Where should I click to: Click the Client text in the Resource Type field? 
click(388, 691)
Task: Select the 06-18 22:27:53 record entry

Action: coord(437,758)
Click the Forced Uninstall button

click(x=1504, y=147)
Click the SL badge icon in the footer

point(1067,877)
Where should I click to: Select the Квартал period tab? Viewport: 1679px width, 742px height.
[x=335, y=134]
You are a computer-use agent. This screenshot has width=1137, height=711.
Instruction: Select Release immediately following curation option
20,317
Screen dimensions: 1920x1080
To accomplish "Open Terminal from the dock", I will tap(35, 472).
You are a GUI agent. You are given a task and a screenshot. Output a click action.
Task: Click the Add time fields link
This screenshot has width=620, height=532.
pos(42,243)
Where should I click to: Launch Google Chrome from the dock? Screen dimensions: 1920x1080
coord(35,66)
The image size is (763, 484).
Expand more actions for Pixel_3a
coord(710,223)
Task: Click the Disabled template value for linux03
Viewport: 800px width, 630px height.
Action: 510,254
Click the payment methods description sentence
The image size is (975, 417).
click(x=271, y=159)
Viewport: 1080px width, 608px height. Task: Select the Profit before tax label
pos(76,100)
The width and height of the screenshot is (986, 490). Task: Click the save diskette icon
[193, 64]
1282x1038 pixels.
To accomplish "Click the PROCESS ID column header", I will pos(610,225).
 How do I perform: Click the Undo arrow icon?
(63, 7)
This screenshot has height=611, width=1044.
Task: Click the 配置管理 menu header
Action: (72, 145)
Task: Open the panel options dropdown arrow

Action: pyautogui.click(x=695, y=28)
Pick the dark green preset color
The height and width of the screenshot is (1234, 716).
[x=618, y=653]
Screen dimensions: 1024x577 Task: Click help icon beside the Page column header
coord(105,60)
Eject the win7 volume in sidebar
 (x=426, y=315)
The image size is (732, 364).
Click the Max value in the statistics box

........

* Exercise brief *
Lay out the items as a Markdown table with the columns Row and Line, starting at the line containing "Eject the win7 volume in sidebar" and ending at the last line of the items, leaving out blank lines.

* Answer to this exercise *
| Row | Line |
|---|---|
| 1 | Eject the win7 volume in sidebar |
| 2 |  (x=426, y=315) |
| 3 | The image size is (732, 364). |
| 4 | Click the Max value in the statistics box |